Seth Forsgren and Hayk Martiros adapted the Stable Diffusion (SD) algorithm to music, creating a new kind of weird “music machine” as a result. Riffusion works on the same principle as SD, turning a text prompt into new, AI-generated content. The main difference is that the algorithm has been specifically trained with sonograms, which can depict music and audio in visual form. As explained on the Riffusion website, a sonogram (or a spectrogram for audio frequencies) is a visual way to represent the frequency content of a sound clip. The X-axis represents time, while the Y-axis represents frequency. The color of each pixel gives the amplitude of the audio at the frequency and time given by its row and column.
Riffusion adapts v1.5 of the Stable Diffusion visual algorithm “with no modifications,” just some fine tuning to better process images of sonograms/audio spectrograms paired with text. Audio processing happens downstream of the model, while the algorithm can also generate infinite variations of a prompt by varying the seed. After generating a new sonogram, Riffusion turns the image into sound with Torchaudio. The AI has been trained with spectrograms depicting sounds, songs or genres, so it can generate new sound clips based on all kinds of textual prompts. Something like “Beethoven meets Radiohead,” for instance, which is a nice example of how otherworldly or uncanny machine learning algorithms can behave.
After designing the theory, Forsgren and Martiros put it all together into an interactive web app where users can experiment with the AI. Riffusion takes text prompts and “infinitely generates interpolated content in real time, while visualizing the spectrogram timeline in 3D.” The audio smoothly transitions from one clip to another; if there is no new prompt, the app interpolates between different seeds of the same prompt.

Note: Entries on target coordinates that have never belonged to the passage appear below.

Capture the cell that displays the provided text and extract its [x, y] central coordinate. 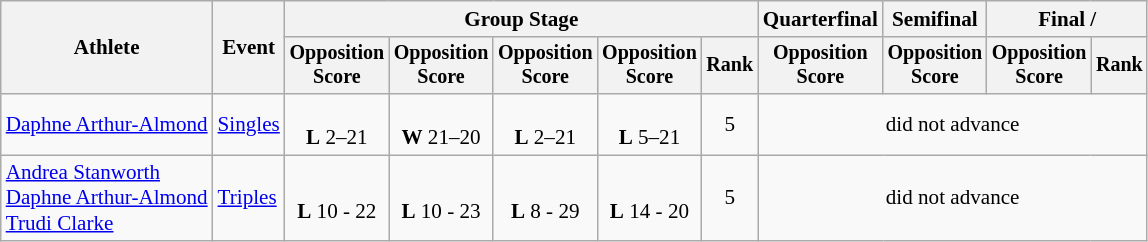
L 8 - 29 [545, 198]
L 10 - 22 [337, 198]
L 14 - 20 [649, 198]
Quarterfinal [820, 18]
Group Stage [522, 18]
W 21–20 [441, 124]
L 10 - 23 [441, 198]
Triples [249, 198]
Daphne Arthur-Almond [107, 124]
Final / [1067, 18]
Singles [249, 124]
Andrea StanworthDaphne Arthur-AlmondTrudi Clarke [107, 198]
L 5–21 [649, 124]
Event [249, 48]
Athlete [107, 48]
Semifinal [935, 18]
For the text-containing cell, return its midpoint in [x, y] coordinate format. 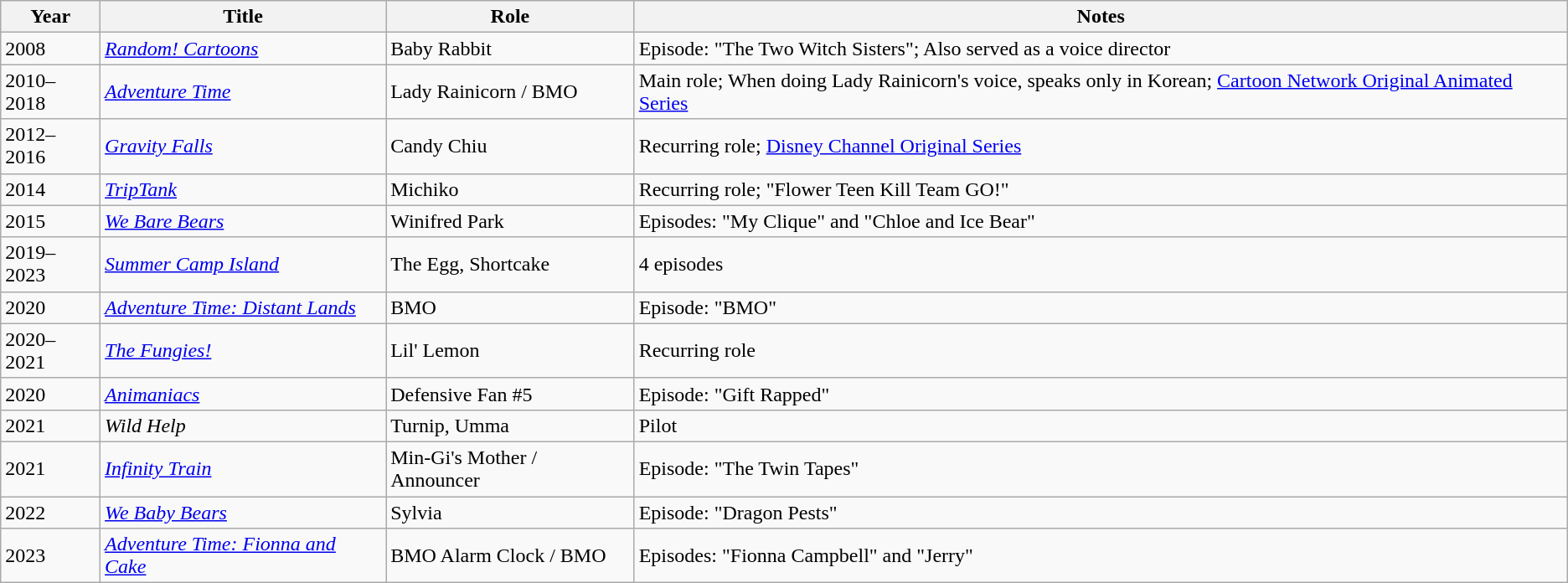
Defensive Fan #5 [511, 394]
Episode: "The Two Witch Sisters"; Also served as a voice director [1101, 49]
4 episodes [1101, 265]
Notes [1101, 17]
Episode: "Gift Rapped" [1101, 394]
Winifred Park [511, 221]
Michiko [511, 189]
Recurring role; "Flower Teen Kill Team GO!" [1101, 189]
TripTank [243, 189]
Min-Gi's Mother / Announcer [511, 469]
Wild Help [243, 426]
2022 [50, 512]
BMO [511, 307]
Episode: "BMO" [1101, 307]
Adventure Time [243, 92]
Pilot [1101, 426]
The Egg, Shortcake [511, 265]
We Bare Bears [243, 221]
We Baby Bears [243, 512]
Sylvia [511, 512]
2010–2018 [50, 92]
Baby Rabbit [511, 49]
The Fungies! [243, 350]
2019–2023 [50, 265]
Episodes: "Fionna Campbell" and "Jerry" [1101, 556]
Infinity Train [243, 469]
Recurring role [1101, 350]
Random! Cartoons [243, 49]
Gravity Falls [243, 146]
BMO Alarm Clock / BMO [511, 556]
Summer Camp Island [243, 265]
2023 [50, 556]
Animaniacs [243, 394]
Episode: "Dragon Pests" [1101, 512]
Main role; When doing Lady Rainicorn's voice, speaks only in Korean; Cartoon Network Original Animated Series [1101, 92]
2012–2016 [50, 146]
Lady Rainicorn / BMO [511, 92]
Role [511, 17]
Turnip, Umma [511, 426]
Recurring role; Disney Channel Original Series [1101, 146]
2015 [50, 221]
2014 [50, 189]
Episodes: "My Clique" and "Chloe and Ice Bear" [1101, 221]
Year [50, 17]
Episode: "The Twin Tapes" [1101, 469]
Title [243, 17]
Lil' Lemon [511, 350]
Adventure Time: Fionna and Cake [243, 556]
2020–2021 [50, 350]
2008 [50, 49]
Candy Chiu [511, 146]
Adventure Time: Distant Lands [243, 307]
Return the (x, y) coordinate for the center point of the cell that contains the specified text.  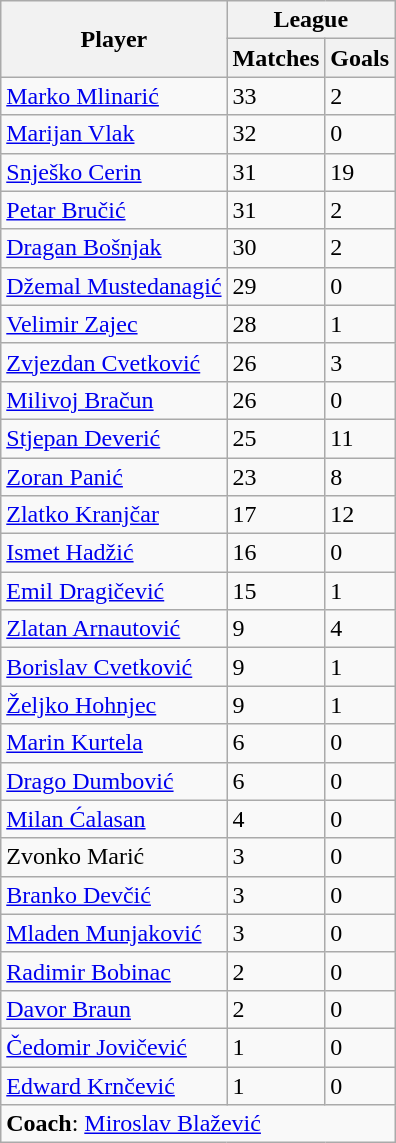
Zoran Panić (114, 477)
Branko Devčić (114, 895)
32 (276, 134)
Drago Dumbović (114, 781)
15 (276, 591)
28 (276, 324)
Zvjezdan Cvetković (114, 362)
29 (276, 286)
Mladen Munjaković (114, 933)
Borislav Cvetković (114, 667)
Stjepan Deverić (114, 438)
Emil Dragičević (114, 591)
Marko Mlinarić (114, 96)
12 (360, 515)
16 (276, 553)
Velimir Zajec (114, 324)
Dragan Bošnjak (114, 248)
19 (360, 172)
Marin Kurtela (114, 743)
Zvonko Marić (114, 857)
17 (276, 515)
Ismet Hadžić (114, 553)
Davor Braun (114, 1009)
Petar Bručić (114, 210)
Radimir Bobinac (114, 971)
Milan Ćalasan (114, 819)
Matches (276, 58)
30 (276, 248)
Milivoj Bračun (114, 400)
23 (276, 477)
Čedomir Jovičević (114, 1047)
11 (360, 438)
Džemal Mustedanagić (114, 286)
Željko Hohnjec (114, 705)
Player (114, 39)
Zlatko Kranjčar (114, 515)
Edward Krnčević (114, 1085)
8 (360, 477)
Snješko Cerin (114, 172)
25 (276, 438)
Marijan Vlak (114, 134)
League (310, 20)
Goals (360, 58)
Zlatan Arnautović (114, 629)
Coach: Miroslav Blažević (198, 1124)
33 (276, 96)
Return (X, Y) of the center of cell containing provided text 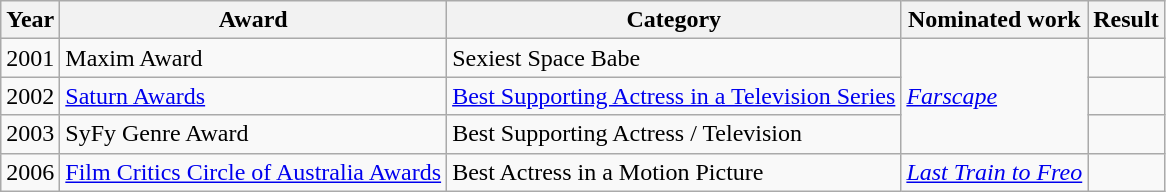
Year (30, 20)
Maxim Award (254, 58)
Sexiest Space Babe (674, 58)
2001 (30, 58)
2006 (30, 172)
Saturn Awards (254, 96)
Category (674, 20)
Result (1126, 20)
Farscape (994, 96)
2002 (30, 96)
Best Supporting Actress / Television (674, 134)
Best Supporting Actress in a Television Series (674, 96)
Best Actress in a Motion Picture (674, 172)
Last Train to Freo (994, 172)
Nominated work (994, 20)
Award (254, 20)
SyFy Genre Award (254, 134)
2003 (30, 134)
Film Critics Circle of Australia Awards (254, 172)
Output the [X, Y] coordinate of the center of the cell containing the given text.  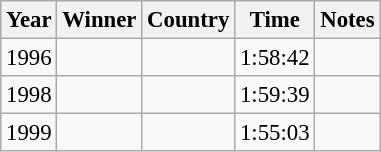
Winner [100, 20]
1998 [29, 95]
1:55:03 [275, 133]
1:58:42 [275, 58]
1999 [29, 133]
1:59:39 [275, 95]
1996 [29, 58]
Year [29, 20]
Country [188, 20]
Time [275, 20]
Notes [348, 20]
Detect which cell encompasses the target text, then output its [x, y] center coordinate. 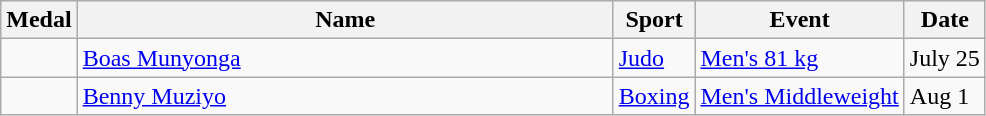
Name [345, 20]
July 25 [944, 58]
Sport [654, 20]
Benny Muziyo [345, 96]
Men's Middleweight [800, 96]
Aug 1 [944, 96]
Boxing [654, 96]
Men's 81 kg [800, 58]
Event [800, 20]
Date [944, 20]
Medal [39, 20]
Boas Munyonga [345, 58]
Judo [654, 58]
Scan for the cell matching the given text and deliver its [x, y] coordinate at center. 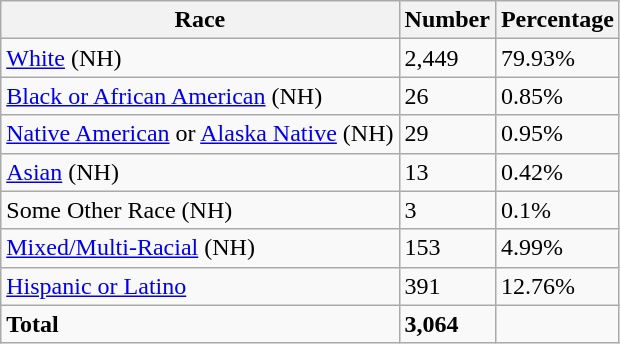
0.42% [557, 172]
4.99% [557, 248]
White (NH) [200, 58]
Hispanic or Latino [200, 286]
Race [200, 20]
0.1% [557, 210]
Some Other Race (NH) [200, 210]
29 [447, 134]
0.85% [557, 96]
26 [447, 96]
12.76% [557, 286]
Native American or Alaska Native (NH) [200, 134]
Total [200, 324]
Percentage [557, 20]
79.93% [557, 58]
Asian (NH) [200, 172]
3,064 [447, 324]
3 [447, 210]
Number [447, 20]
153 [447, 248]
2,449 [447, 58]
Black or African American (NH) [200, 96]
Mixed/Multi-Racial (NH) [200, 248]
391 [447, 286]
0.95% [557, 134]
13 [447, 172]
From the cell containing the given text, extract its center point as [x, y] coordinate. 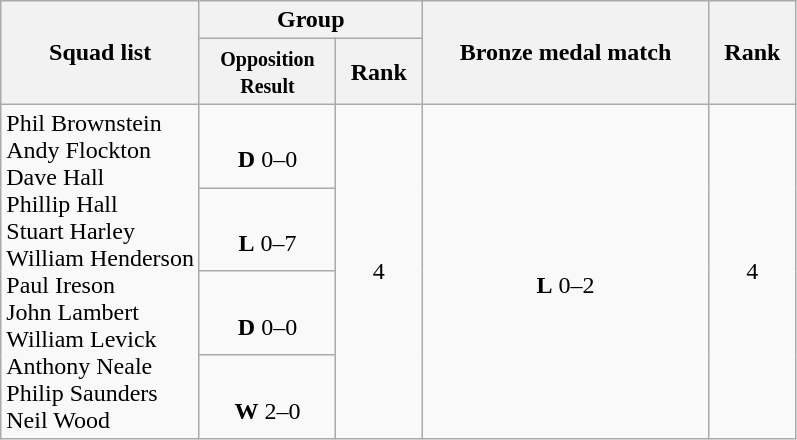
L 0–7 [267, 230]
Group [310, 20]
Bronze medal match [566, 52]
W 2–0 [267, 397]
OppositionResult [267, 72]
L 0–2 [566, 272]
Squad list [100, 52]
Capture the cell that displays the provided text and extract its [X, Y] central coordinate. 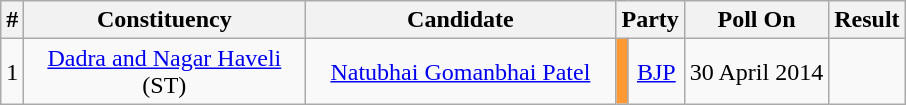
Result [867, 20]
Natubhai Gomanbhai Patel [460, 72]
1 [12, 72]
30 April 2014 [756, 72]
# [12, 20]
Poll On [756, 20]
Constituency [164, 20]
Party [650, 20]
Dadra and Nagar Haveli (ST) [164, 72]
Candidate [460, 20]
BJP [656, 72]
Return the [X, Y] coordinate for the center point of the cell that contains the specified text.  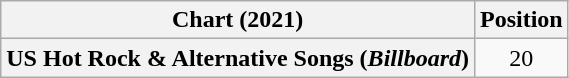
20 [521, 58]
Chart (2021) [238, 20]
Position [521, 20]
US Hot Rock & Alternative Songs (Billboard) [238, 58]
For the text-containing cell, return its midpoint in (x, y) coordinate format. 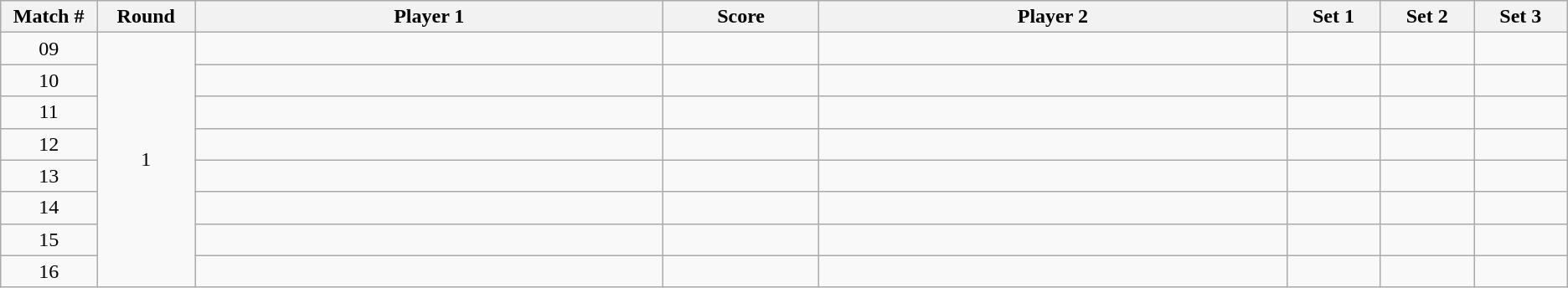
16 (49, 271)
14 (49, 208)
13 (49, 176)
11 (49, 112)
Set 1 (1333, 17)
Match # (49, 17)
Set 2 (1427, 17)
Player 2 (1053, 17)
Set 3 (1521, 17)
1 (146, 160)
Round (146, 17)
12 (49, 144)
Player 1 (429, 17)
09 (49, 49)
10 (49, 80)
Score (741, 17)
15 (49, 240)
Find where the given text appears and provide that cell's center as [X, Y] coordinate. 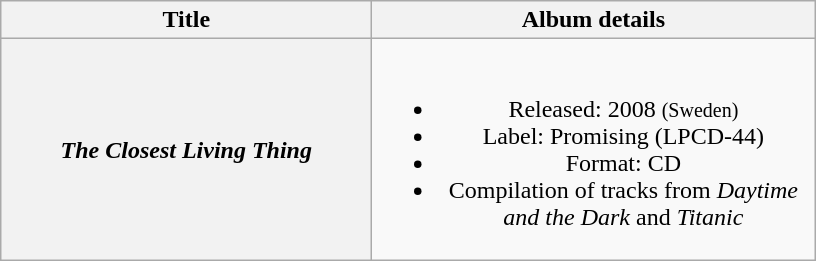
Released: 2008 (Sweden)Label: Promising (LPCD-44)Format: CDCompilation of tracks from Daytime and the Dark and Titanic [594, 150]
Title [186, 20]
The Closest Living Thing [186, 150]
Album details [594, 20]
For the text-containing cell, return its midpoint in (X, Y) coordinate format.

Riffusion is built upon many open source projects, namely Next.js, React, Typescript, three.js, Tailwind, and Vercel. The app’s code has its own Github repository as well. Far from being the first audio-generating AI, Riffusion is yet another offspring of the ML renaissance which already led to the development of Dance Diffusion, OpenAI’s Jukebox, Soundraw and others. It won’t be the last, either.